Juricek schmatzte genüsslich. »Das ist auch der Grund, warum ich hier bin«, ließ er verlauten. »Ich mache dir das erste Mal im Leben ein Angebot, Leopold, und ich hoffe, du weißt es zu schätzen. Da sich David Panozzo derzeit in unserem Gewahrsam befindet, ist seine Stelle als Oberkellner im Schopenhauer vakant. Wie wär’s, wenn du in den nächsten Tagen dort arbeitest, dich umhörst und versuchst, Beweise für die Unschuld deines Freundes zu finden? Herr Bäcker hat nichts dagegen. Frau Winkler war Stammgast dort und hat nicht weit entfernt gewohnt. Vielleicht stößt du bei deinem Talent auf eine heiße Spur. Das könnte uns und David helfen.«

Leopold schaute skeptisch drein. »Das würdest du wirklich befürworten?«, fragte er.
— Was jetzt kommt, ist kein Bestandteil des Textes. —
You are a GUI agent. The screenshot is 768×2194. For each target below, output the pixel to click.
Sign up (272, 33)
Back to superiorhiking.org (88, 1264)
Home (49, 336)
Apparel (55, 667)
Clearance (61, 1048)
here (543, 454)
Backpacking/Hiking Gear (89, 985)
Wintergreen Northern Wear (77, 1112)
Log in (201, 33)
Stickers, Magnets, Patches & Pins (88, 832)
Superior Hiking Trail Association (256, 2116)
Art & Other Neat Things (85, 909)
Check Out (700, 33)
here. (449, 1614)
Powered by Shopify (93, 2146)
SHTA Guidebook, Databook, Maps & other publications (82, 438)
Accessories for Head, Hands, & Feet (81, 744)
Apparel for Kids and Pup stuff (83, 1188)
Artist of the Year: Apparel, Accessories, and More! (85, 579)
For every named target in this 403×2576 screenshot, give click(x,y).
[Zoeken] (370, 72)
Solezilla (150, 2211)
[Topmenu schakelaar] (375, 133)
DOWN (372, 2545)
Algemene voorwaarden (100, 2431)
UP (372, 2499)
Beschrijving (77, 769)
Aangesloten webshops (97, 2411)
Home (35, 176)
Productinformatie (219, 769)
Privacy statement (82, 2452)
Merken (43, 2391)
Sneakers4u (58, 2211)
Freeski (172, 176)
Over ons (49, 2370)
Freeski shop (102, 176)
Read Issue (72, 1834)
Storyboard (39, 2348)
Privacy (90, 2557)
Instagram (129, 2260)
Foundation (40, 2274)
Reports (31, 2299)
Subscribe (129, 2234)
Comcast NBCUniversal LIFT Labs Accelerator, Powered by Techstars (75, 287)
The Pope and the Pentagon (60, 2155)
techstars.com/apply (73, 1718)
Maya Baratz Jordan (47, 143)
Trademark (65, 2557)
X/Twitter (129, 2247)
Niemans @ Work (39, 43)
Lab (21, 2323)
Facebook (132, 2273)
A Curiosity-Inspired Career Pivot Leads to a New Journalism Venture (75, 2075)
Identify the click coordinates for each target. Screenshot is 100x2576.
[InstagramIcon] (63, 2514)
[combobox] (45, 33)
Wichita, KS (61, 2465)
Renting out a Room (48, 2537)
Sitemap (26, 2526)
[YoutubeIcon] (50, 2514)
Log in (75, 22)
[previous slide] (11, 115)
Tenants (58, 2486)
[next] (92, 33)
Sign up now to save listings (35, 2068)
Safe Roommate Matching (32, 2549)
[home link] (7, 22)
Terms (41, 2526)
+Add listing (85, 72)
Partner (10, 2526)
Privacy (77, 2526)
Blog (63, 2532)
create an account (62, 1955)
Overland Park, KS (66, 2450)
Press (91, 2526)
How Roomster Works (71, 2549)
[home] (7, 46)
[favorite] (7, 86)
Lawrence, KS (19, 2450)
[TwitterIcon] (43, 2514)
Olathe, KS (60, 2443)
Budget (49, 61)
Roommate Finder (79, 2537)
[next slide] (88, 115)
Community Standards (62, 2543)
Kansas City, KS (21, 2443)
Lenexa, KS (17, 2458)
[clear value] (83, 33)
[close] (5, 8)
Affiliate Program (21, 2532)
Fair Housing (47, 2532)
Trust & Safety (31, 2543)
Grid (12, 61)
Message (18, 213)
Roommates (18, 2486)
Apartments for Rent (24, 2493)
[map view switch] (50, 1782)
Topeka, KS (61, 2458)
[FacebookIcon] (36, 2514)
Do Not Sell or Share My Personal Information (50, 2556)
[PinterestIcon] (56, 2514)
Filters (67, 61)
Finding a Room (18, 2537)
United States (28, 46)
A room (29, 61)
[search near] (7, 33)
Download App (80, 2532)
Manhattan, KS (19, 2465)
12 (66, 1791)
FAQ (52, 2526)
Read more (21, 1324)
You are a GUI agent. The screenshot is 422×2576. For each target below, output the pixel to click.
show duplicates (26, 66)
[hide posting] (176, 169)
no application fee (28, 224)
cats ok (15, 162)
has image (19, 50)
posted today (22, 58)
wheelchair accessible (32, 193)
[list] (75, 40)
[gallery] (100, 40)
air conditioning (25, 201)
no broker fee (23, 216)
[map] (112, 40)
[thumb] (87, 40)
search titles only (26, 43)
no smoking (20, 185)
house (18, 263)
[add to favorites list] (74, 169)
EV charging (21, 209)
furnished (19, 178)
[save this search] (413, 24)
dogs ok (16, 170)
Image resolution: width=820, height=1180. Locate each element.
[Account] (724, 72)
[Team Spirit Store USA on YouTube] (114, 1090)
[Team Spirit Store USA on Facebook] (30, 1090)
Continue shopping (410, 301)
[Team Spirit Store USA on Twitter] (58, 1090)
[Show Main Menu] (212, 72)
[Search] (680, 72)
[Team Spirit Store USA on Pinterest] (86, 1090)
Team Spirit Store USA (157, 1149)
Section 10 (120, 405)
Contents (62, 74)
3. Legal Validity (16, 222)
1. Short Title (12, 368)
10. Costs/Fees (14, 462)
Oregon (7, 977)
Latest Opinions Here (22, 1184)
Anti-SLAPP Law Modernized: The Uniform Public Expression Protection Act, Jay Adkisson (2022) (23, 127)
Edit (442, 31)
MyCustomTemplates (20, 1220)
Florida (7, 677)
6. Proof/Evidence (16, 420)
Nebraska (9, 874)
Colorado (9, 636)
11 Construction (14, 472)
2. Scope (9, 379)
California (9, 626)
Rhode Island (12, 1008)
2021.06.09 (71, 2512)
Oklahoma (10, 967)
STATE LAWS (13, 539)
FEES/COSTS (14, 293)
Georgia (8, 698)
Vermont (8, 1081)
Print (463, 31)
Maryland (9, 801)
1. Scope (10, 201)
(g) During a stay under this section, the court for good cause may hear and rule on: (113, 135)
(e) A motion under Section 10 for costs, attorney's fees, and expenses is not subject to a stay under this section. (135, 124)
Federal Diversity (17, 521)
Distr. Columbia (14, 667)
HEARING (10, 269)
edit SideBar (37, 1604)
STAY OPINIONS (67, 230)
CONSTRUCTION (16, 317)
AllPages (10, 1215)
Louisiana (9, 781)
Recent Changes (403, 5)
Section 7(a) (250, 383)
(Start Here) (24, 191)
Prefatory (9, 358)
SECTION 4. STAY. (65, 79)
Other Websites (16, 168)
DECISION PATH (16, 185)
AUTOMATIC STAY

»Du könntest mir diesmal eine große Hilfe sein, wenn du dich an die Spielregeln hältst«, versicherte Juricek. »Du darfst eine gewisse Eigeninitiative entwickeln, hast uns aber stets über deine Aktionen auf dem Laufenden zu halten. Na, wie gefällt dir das?«

»Einen Augenblick«, mischte sich jetzt Frau Heller in die Unterhaltung ein. »Heißt das, Sie wollen mir einfach so mir nichts, dir nichts einen meiner beiden Oberkellner wegnehmen?«

»Natürlich nicht«, beruhigte Juricek sie sofort. »Es wäre auch zu auffällig, wenn sich Leopold nicht mehr im Heller blicken ließe. Er müsste sich die Arbeit aufteilen und seine Stunden hier selbstverständlich weiterhin ableisten. Aber das stört dich doch nicht, wenn’s was zu ermitteln gibt, oder?«

»Ich bin nicht mehr der Jüngste, Richard«, gab Leopold zu bedenken. »Und im Schopenhauer ist alles anders: das Angebot, die Preise und vor allem die Sitten und Gebräuche. Ich komme sicher ganz durcheinander. Wie soll ich mich da auf einen Kriminalfall konzentrieren?«

»Ich dachte, du würdest mehr Begeisterung zeigen«, meinte Juricek achselzuckend. »Mein Offert gilt jedenfalls. Du kannst es annehmen oder auch nicht. Ich würde dich auch immer auf dem neuesten Stand unserer Ermittlungen halten«, fügte er gönnerhaft hinzu.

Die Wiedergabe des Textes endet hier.